Simulated Emergency Test: October 2019
Here is a short article I wrote for the county ARES group I am a part of. I serve as the groups PIO (public information officer) and this piece is intended for dissemination to local news sources, and within the ARRL and ham community. These exercises are fun and a good way to get out and test your radio equipment. I had used a quad 2-meter antenna attached to my mobile radio to make simplex contact -or point to point communication without the use of repeaters or other infrastructure. This article does away with ham jargon and is intended for everybody as a super-brief summary of our exercise.
Hamilton County Amateur Radio Emergency Service (ARES) members participated in a Simulated Emergency Test (SET) exercise, Saturday October 5. The purpose of this event was to practice methods of emergency communications across Anderson Township. The SET is an annual nation-wide exercise sponsored by the American Radio Relay League (ARRL), the national organization that supports amateur radio.
The Anderson Emergency Operations Center (EOC) was ground zero for county hams during the exercise this year. ARES member Marty Newhall, KE8CEI worked with the Anderson Fire Department to establish an Amateur Radio Station at the EOC as an auxiliary and backup communications system. Groundwork for this radio station was established by former Fire Department Chief Mark Ober with continued support from current Chief Richard Martin and Assistant Chief Bob Herlinger. Working together the station they put in place has the capability for city wide communication and could be used to provide a link to the city of Cincinnati's Regional Operations Center (ROC).
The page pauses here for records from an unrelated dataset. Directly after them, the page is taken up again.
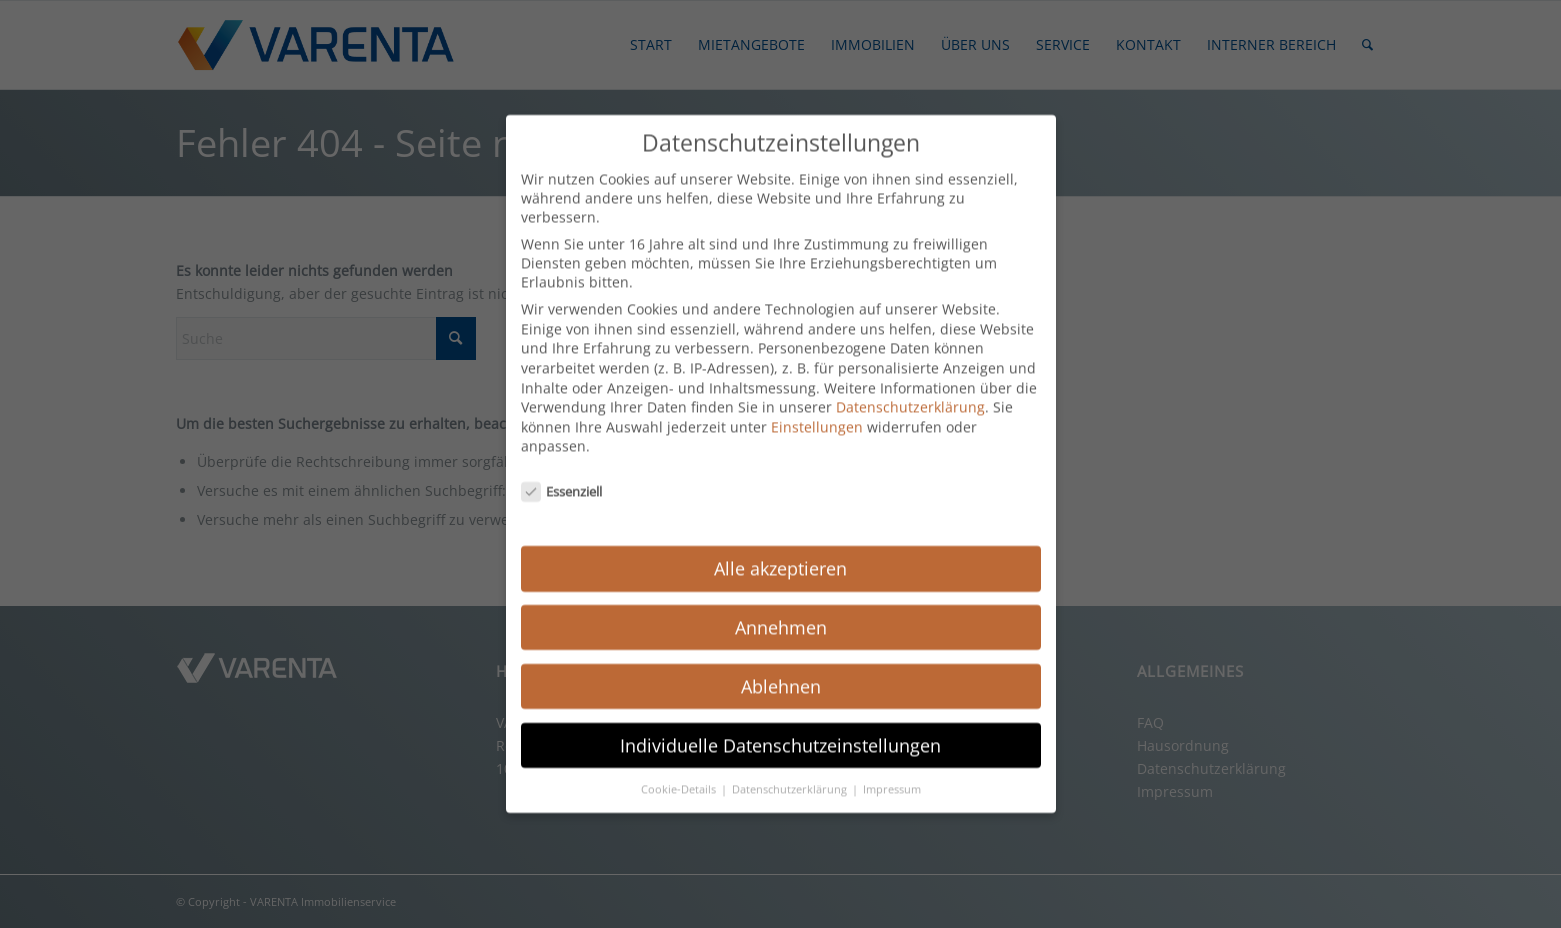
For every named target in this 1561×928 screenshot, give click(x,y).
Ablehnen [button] (781, 662)
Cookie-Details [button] (680, 765)
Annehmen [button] (781, 603)
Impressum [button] (892, 765)
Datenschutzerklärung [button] (791, 765)
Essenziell (562, 468)
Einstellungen (817, 402)
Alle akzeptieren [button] (780, 544)
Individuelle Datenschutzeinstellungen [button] (780, 721)
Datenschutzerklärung (910, 382)
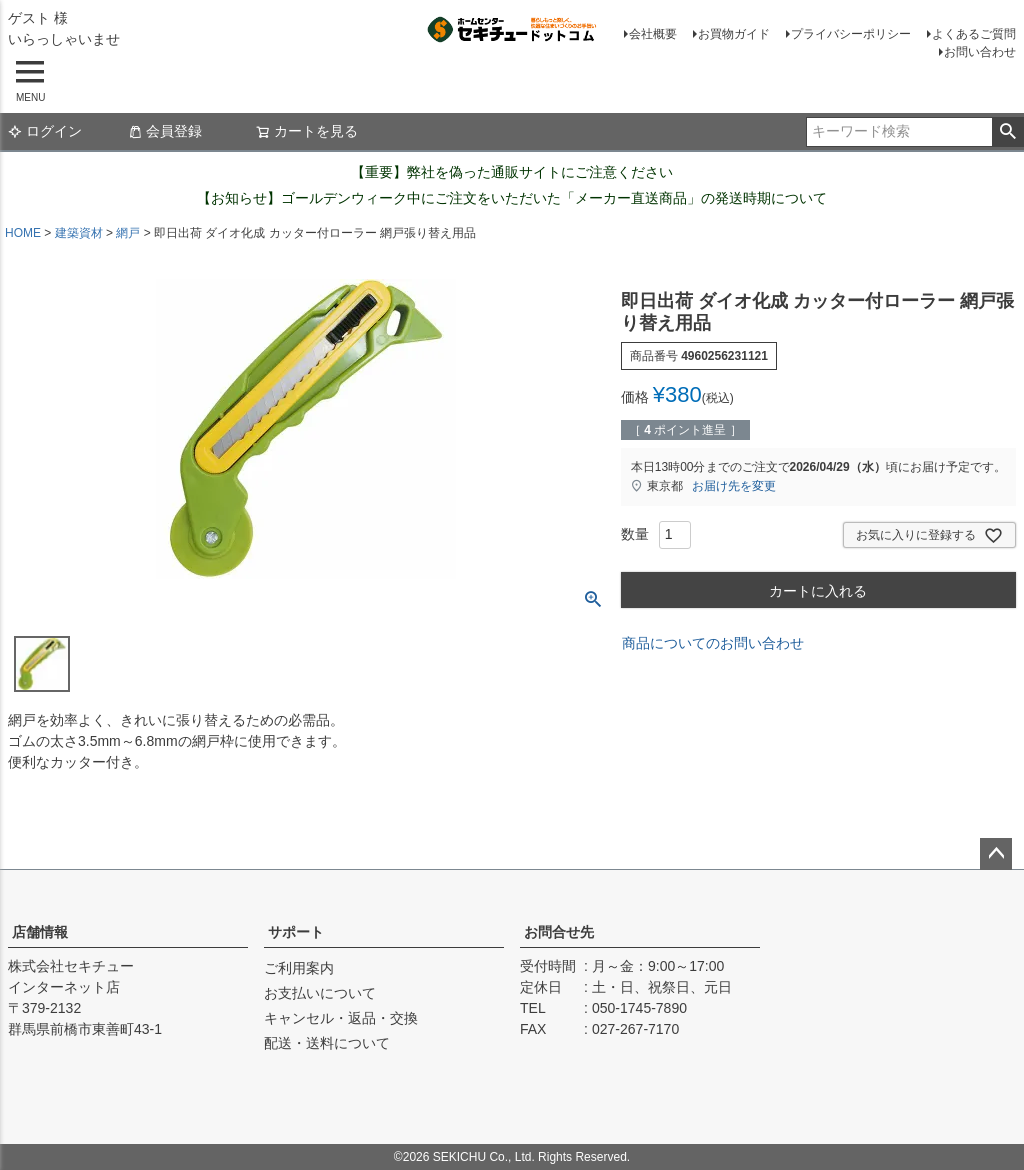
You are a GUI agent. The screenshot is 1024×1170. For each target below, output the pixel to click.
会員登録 (165, 131)
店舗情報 (40, 932)
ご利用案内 (299, 968)
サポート (296, 932)
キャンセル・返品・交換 (341, 1018)
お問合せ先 (559, 932)
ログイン (45, 131)
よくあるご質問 (974, 34)
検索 (1007, 132)
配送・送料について (327, 1043)
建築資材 (79, 233)
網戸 (128, 233)
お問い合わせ (980, 52)
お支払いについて (320, 993)
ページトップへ (996, 854)
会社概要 (653, 34)
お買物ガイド (734, 34)
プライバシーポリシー (851, 34)
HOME (23, 233)
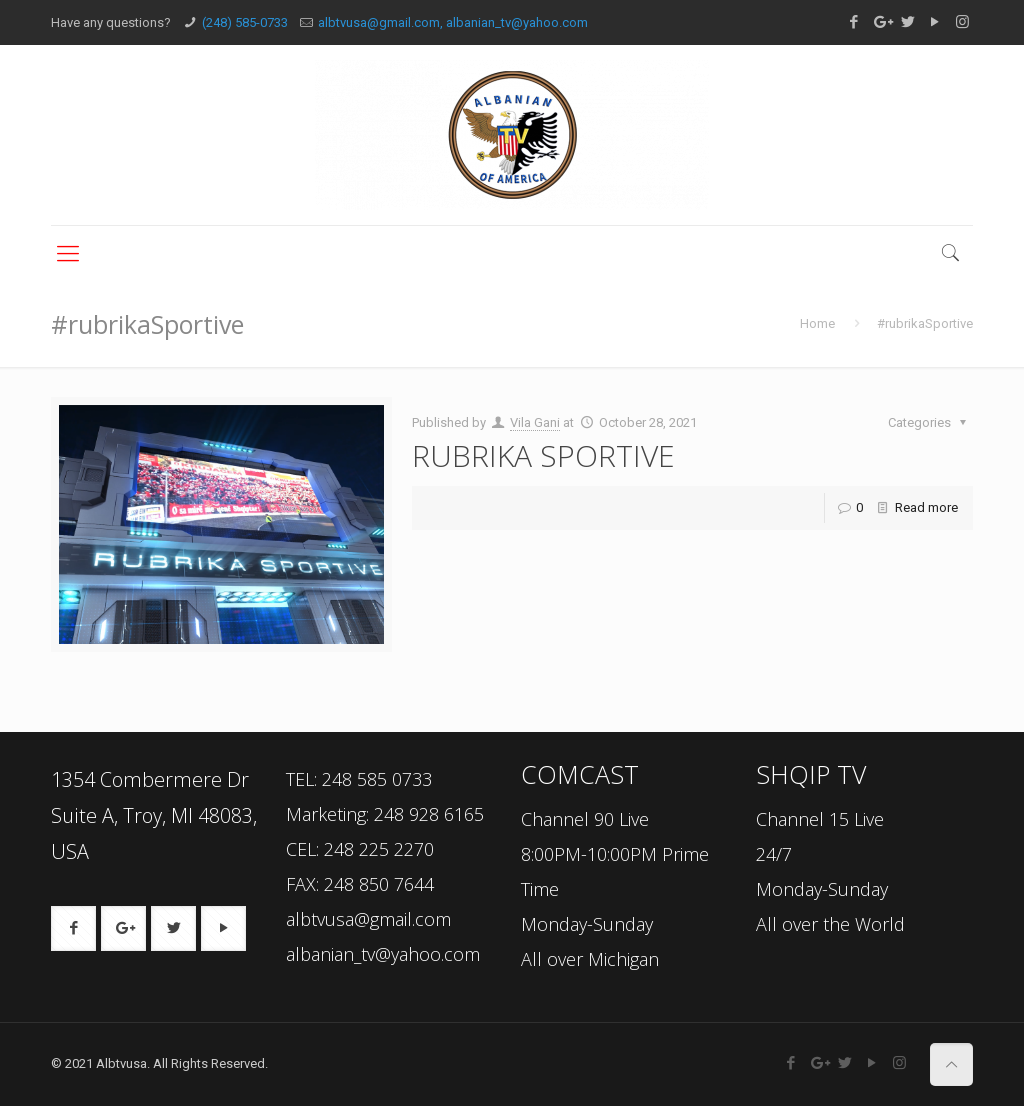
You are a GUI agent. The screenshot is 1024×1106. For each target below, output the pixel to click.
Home (817, 323)
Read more (926, 507)
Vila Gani (535, 422)
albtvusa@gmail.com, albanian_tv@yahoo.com (453, 22)
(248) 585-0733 (245, 22)
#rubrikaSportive (925, 323)
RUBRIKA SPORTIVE (543, 455)
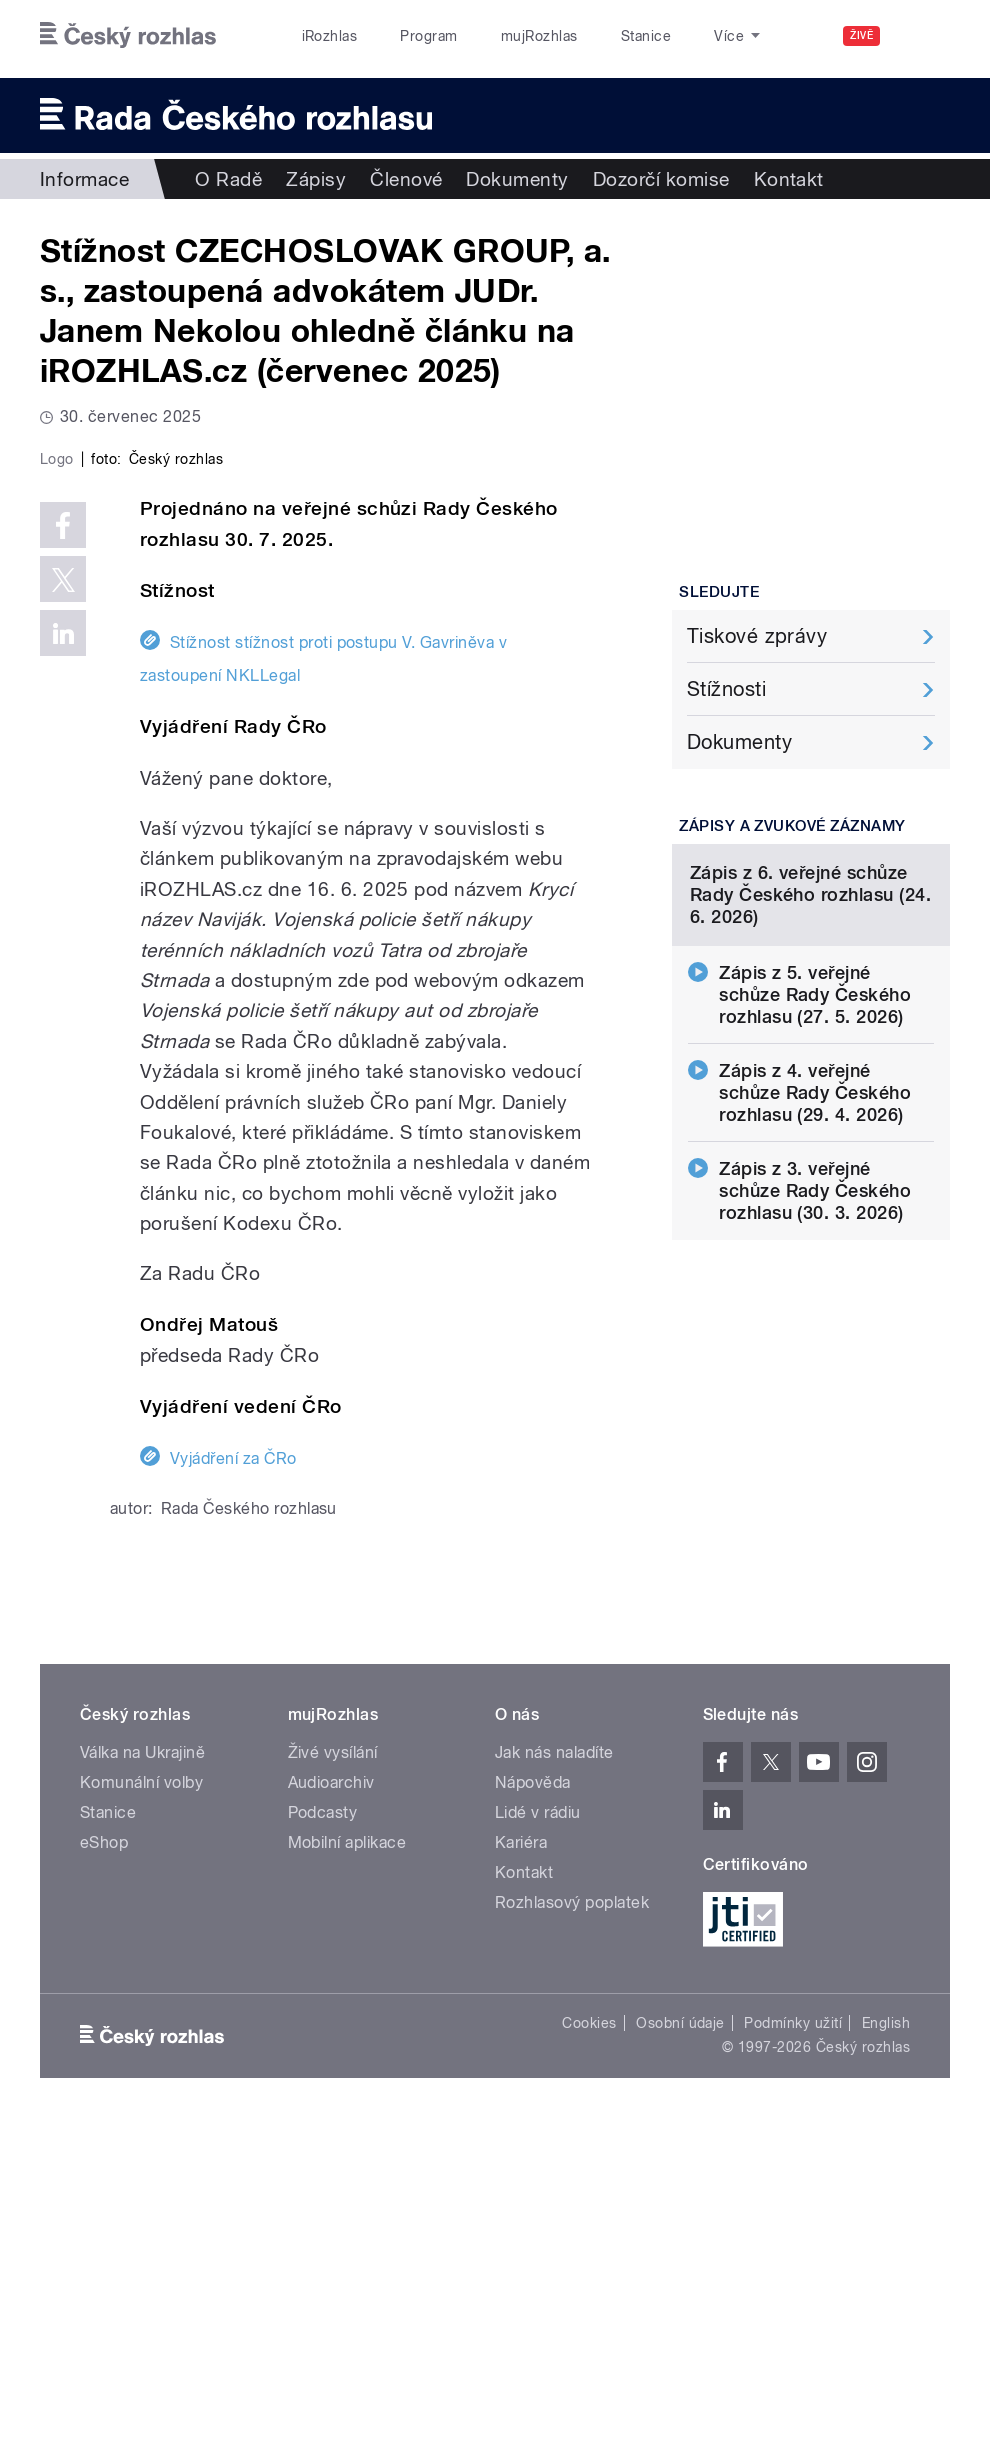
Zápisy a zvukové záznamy (792, 826)
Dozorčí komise (661, 179)
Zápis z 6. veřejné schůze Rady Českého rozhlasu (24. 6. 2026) (810, 1051)
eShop (104, 2170)
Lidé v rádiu (538, 2140)
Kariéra (521, 2170)
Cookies (589, 2350)
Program (428, 36)
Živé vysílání (333, 2080)
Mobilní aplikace (347, 2170)
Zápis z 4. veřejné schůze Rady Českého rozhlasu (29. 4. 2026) (815, 1249)
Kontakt (789, 179)
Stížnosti (726, 689)
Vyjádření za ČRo (233, 1785)
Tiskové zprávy (757, 636)
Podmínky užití (793, 2350)
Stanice (646, 36)
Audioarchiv (331, 2110)
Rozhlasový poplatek (572, 2230)
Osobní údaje (680, 2350)
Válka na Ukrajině (142, 2080)
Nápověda (533, 2110)
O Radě (228, 179)
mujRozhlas (539, 36)
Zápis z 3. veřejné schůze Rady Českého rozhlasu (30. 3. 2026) (815, 1347)
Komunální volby (141, 2110)
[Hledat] (923, 36)
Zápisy (316, 179)
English (886, 2350)
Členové (406, 179)
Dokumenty (517, 179)
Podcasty (323, 2140)
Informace (84, 179)
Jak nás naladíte (554, 2080)
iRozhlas (330, 36)
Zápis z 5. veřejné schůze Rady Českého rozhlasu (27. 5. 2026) (815, 1151)
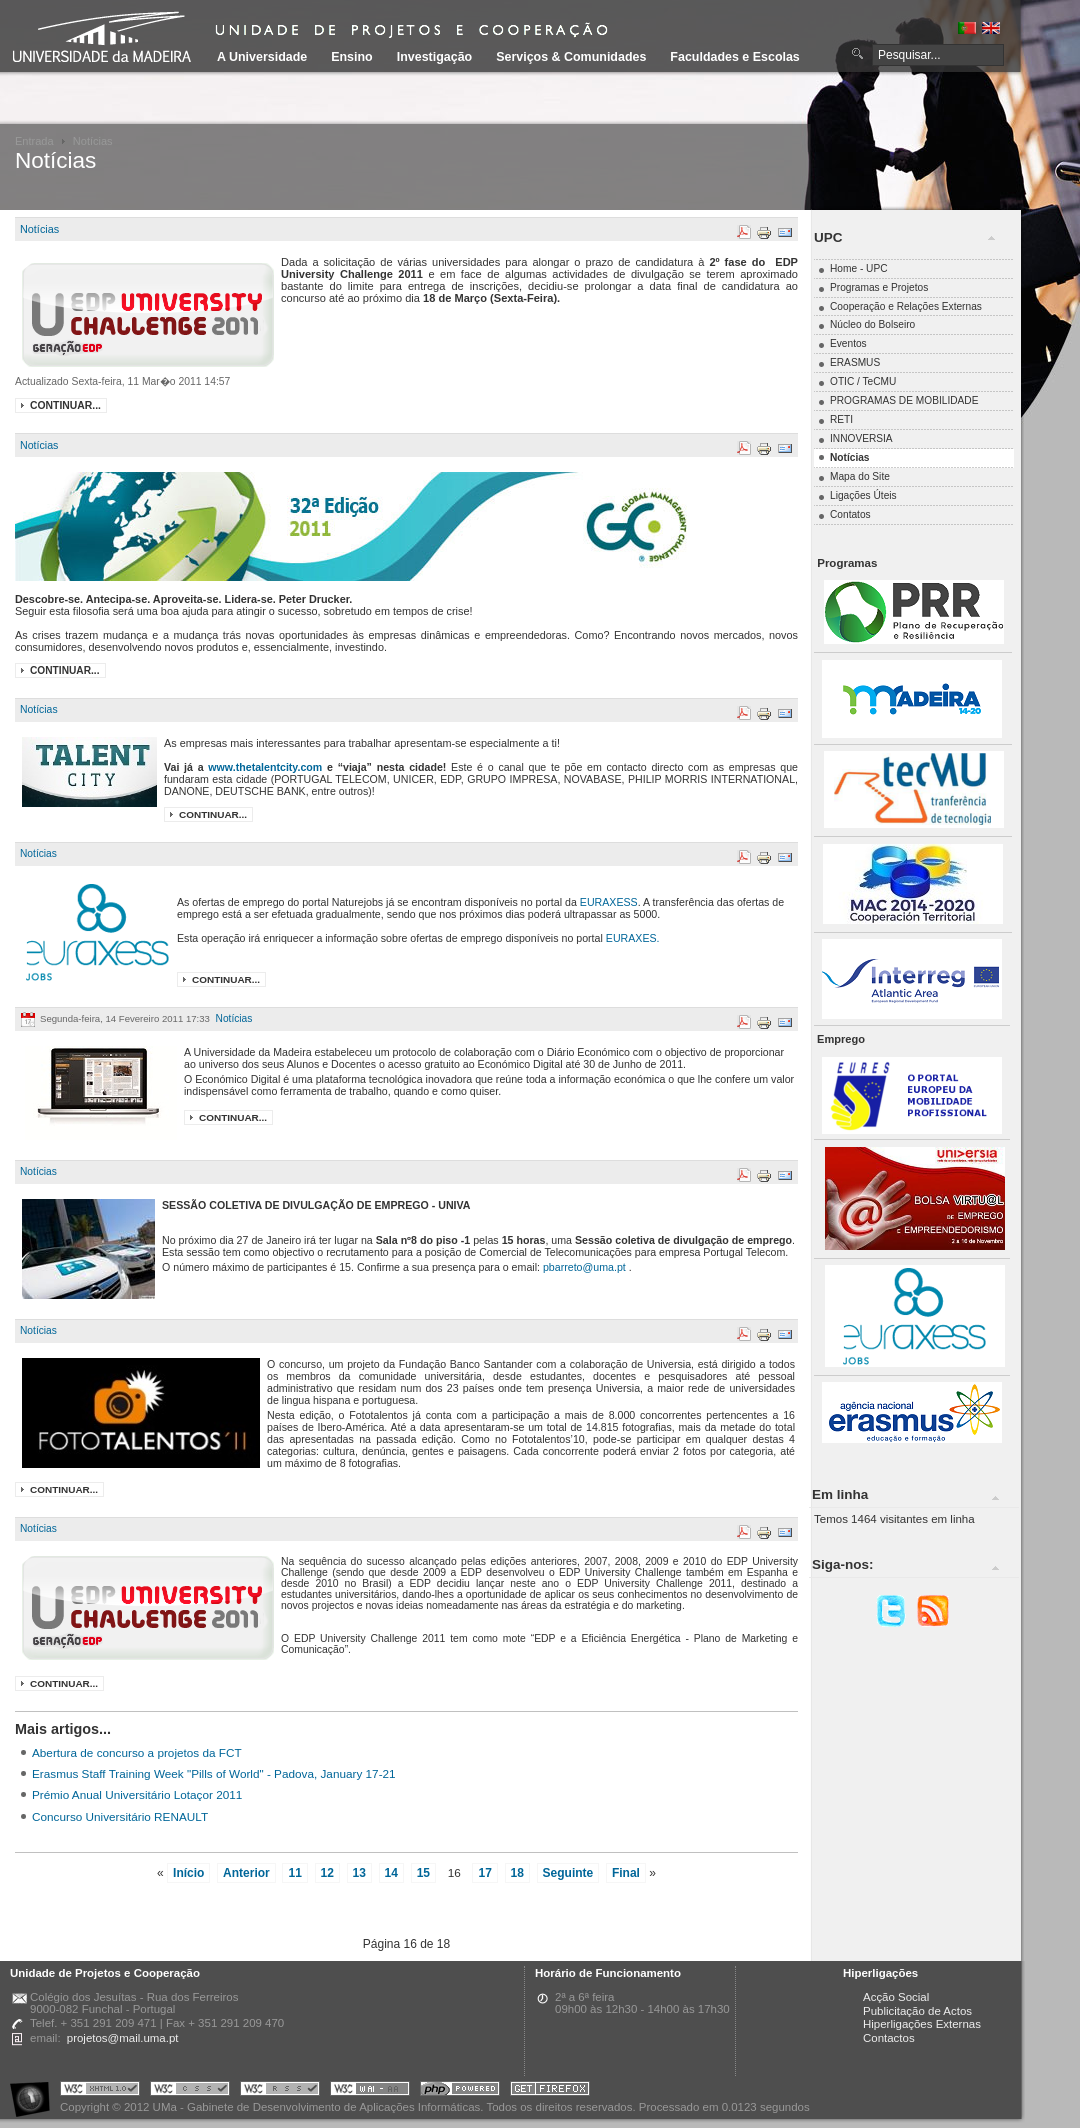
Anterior (246, 1873)
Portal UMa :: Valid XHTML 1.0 (100, 2091)
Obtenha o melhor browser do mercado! (550, 2091)
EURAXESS (609, 902)
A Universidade (262, 57)
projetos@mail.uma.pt (123, 2038)
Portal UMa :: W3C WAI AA (370, 2091)
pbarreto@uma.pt (584, 1267)
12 (327, 1873)
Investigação (434, 57)
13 (359, 1873)
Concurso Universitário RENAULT (120, 1816)
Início (188, 1873)
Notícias (39, 229)
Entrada (34, 141)
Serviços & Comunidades (571, 57)
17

Another radio that is part of this set up can be used for long range communications to talk and send messages to the State Operations Center in Columbus (SOC), as was tested and achieved on that Saturday. As a ham radio station the equipment at the EOC has the potential to communicate across North America and even the world.
For the exercise this station was staffed by Keary Henkener who is a Fireman for Anderson as well as being a ham and member of ARES. He serves as the liaison between the two organizations. The radio station at the EOC was also manned by Marty and Ed Frambes, K8EAF, a retired police officer who puts in many volunteer hours for ARES.
Using portable and mobile equipment the other participants fanned out to a number of different locations throughout Anderson and surrounding areas, from Coney Island to the Little Miami River Park, and many points in between. The purpose was to exchange messages from their locations in the field back to the operators at the Anderson EOC and pinpoint locations where radio signals might have trouble getting through.
With Anderson’s location being on a hill between the Ohio River and the Little Miami River there are a lot of dips and valleys, or what radio operators call “holes”. Radio signals can easily fly right over a hole. If an emergency situation takes place and a transmission cannot make it into or out of the hole, it could make a serious issue worse. In these situations hams have the habit and skill of using relay stations to get the message out. Hospitals and nursing home locations were among the many points tested.
The annual exercise confirmed that ham radio operators are prepared to provide emergency communications to the Anderson EOC, the SOC, and across the counties, state and even the country during a disaster.